Dulu Nabi Muhammad SAW dapat mendidik orang miskin pun bermental memberi, barokahnya bermental memberi adalah mereka selesai dengan dirinya sendiri. Dulu KH Hasyim Asyarie dan kawan-kawan juga berhasil mendidik begitu juga, santri yang miskin dulu jika ada ubi maka memberikan ubi , kalau ada jagung maka memberikan jagung. Yang mahal itu bukan ubi, atau jagungnya, tetapi mental memberi. Orang itu jika mempunyai mental memberi berarti selesai dengan dirinya sendiri, tetapi tidak bermental memberi pasti tamak. Tamak itu mesti menghakimi orang lain, maka dalam kitab Hikam diterangkan penyakit terberat itu adalah tamak. Bayangkan jika kita bermental Tamak, bagaimana bangsa ini ? Para Sahabat Nabi itu selesai dengan dirinya sendiri karena di didik oleh Nabi mempunyai mental memberi. Sehingga Indonesia pun bisa merdeka begini barokahnya didikan ulama yang semuanya ingin memberi.
Dulu belum ada negara, jadi tentara-tentara kemerdekaan dikampung kampung itu dibiayai donatur. Berapa Ton untuk konsumsi makanan tentara-tentara tersebut. Orang Aceh menyumbangkan berapa banyak emas untuk kemerdekaan Indonesia , Kesultana Yogyakarta legowo memberikan kekuasaanya kepada Indonesia.
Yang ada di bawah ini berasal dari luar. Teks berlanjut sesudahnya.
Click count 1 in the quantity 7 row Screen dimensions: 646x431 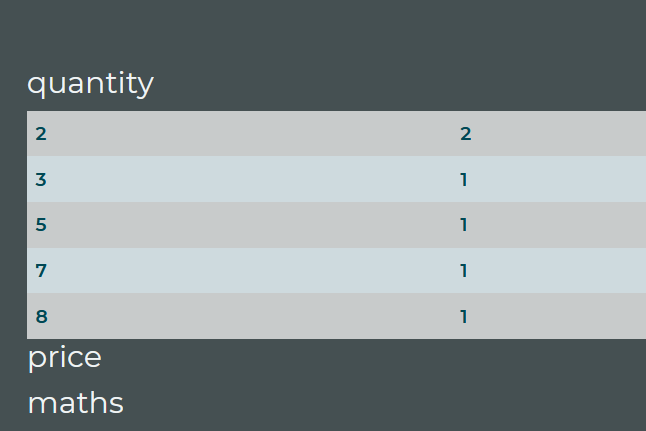click(464, 271)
Jadi semua itu barokah dari didikan Rasulullah SAW yang diteruskan oleh ulama yang nomor satu adalah memberikan pendidikan agar masyarakat bermental memberi. Dengan bermental memberi apapun kecilnya akan selesai dengan dirinya sendiri. Karena memberi itu tidak harus menunggu kaya , makanya Al Qur'an berkata tentang orang baik itu bagaimana ? Q.S Ali Imran :134 "orang-orang yang menafkahkan (hartanya), baik di waktu lapang maupun sempit".
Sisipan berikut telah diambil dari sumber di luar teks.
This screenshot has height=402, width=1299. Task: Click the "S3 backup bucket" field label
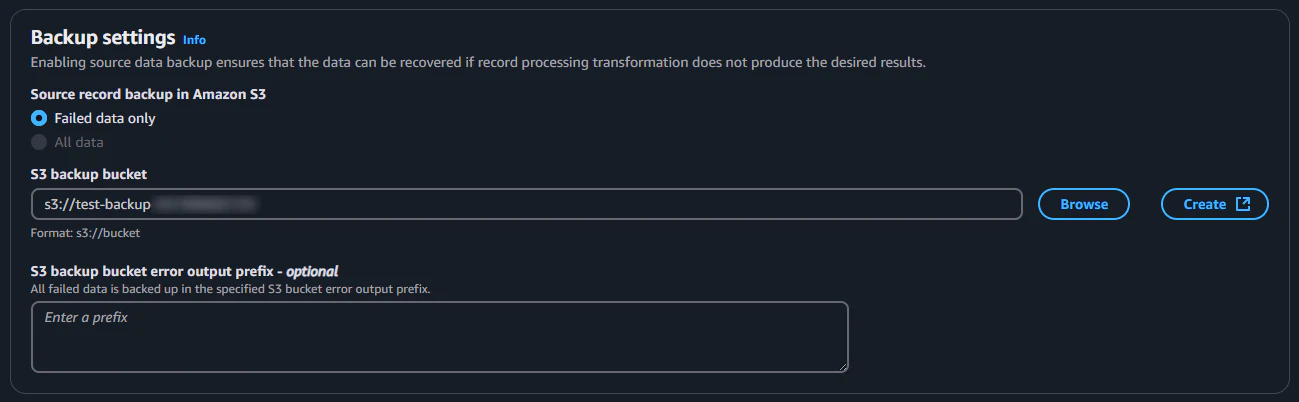click(89, 174)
Maka marilah kita memiliki mental memberi daripada mental meminta. Sebagai guru pun harus memiliki mental memberi agar selalu bersyukur. Jika seorang guru hanya memiliki mental meminta, maka efeknya hanya kekecewaan terus yang akan terjadi karena keinginan tersebut terkadang tidak tercapai. Yuk kita semua mengalakkan mental memberi. Semoga kita semua bisa memiliki mental memberi, karena mental memberi ini skill yang sangat mahal harganya.